**WORK REQUIRED**
Among the entries that follow, find every line with the word "checkbox" and copy it.

**Extracted data entries**
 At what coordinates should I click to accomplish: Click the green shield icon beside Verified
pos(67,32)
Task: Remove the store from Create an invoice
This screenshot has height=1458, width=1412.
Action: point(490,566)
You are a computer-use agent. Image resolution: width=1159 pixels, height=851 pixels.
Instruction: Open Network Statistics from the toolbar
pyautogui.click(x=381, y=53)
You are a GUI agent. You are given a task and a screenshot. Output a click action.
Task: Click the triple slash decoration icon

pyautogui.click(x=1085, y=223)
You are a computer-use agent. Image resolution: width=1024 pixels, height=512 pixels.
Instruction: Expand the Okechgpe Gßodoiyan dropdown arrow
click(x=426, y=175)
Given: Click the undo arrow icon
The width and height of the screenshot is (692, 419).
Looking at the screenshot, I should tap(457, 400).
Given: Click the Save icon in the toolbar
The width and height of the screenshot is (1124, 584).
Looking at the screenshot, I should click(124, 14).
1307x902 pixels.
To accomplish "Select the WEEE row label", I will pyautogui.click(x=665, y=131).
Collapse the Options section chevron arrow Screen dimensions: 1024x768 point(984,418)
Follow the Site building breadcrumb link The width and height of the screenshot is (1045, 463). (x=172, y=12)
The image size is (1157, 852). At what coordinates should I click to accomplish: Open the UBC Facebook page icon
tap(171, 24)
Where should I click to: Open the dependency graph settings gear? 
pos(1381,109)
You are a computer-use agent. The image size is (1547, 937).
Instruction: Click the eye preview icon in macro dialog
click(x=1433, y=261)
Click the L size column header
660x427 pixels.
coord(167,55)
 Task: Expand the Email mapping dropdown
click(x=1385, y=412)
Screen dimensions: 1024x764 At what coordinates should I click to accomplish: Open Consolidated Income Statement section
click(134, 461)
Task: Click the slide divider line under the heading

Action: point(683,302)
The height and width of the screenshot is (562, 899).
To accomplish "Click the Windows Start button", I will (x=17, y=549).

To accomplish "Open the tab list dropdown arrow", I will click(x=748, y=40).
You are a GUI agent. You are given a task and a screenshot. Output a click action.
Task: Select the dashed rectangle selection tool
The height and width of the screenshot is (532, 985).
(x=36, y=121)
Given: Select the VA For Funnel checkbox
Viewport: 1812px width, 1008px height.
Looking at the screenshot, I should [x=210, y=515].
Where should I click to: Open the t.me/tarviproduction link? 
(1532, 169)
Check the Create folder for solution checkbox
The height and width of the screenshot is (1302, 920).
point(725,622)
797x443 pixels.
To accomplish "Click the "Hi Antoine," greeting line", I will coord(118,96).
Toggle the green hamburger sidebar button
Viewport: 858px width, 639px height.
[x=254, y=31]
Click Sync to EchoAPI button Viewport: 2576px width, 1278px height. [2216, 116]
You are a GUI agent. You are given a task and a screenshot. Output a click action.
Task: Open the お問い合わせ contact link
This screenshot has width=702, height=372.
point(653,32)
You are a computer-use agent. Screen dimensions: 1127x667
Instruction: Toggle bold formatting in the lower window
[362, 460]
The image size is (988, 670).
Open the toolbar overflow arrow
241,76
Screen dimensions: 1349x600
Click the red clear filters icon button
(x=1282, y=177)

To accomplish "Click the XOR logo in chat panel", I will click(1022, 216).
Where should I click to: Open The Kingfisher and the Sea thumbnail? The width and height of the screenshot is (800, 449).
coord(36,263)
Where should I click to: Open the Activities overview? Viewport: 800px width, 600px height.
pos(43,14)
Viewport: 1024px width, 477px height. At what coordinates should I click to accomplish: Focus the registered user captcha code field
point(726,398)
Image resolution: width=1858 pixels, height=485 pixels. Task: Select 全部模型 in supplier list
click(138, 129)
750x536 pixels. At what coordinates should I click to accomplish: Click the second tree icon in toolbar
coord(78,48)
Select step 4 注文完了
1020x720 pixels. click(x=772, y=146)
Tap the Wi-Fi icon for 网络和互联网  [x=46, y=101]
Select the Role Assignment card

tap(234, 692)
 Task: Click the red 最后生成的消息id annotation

**EXERCISE RESULT**
Given: Select the VA For Funnel checkbox
Check the Create folder for solution checkbox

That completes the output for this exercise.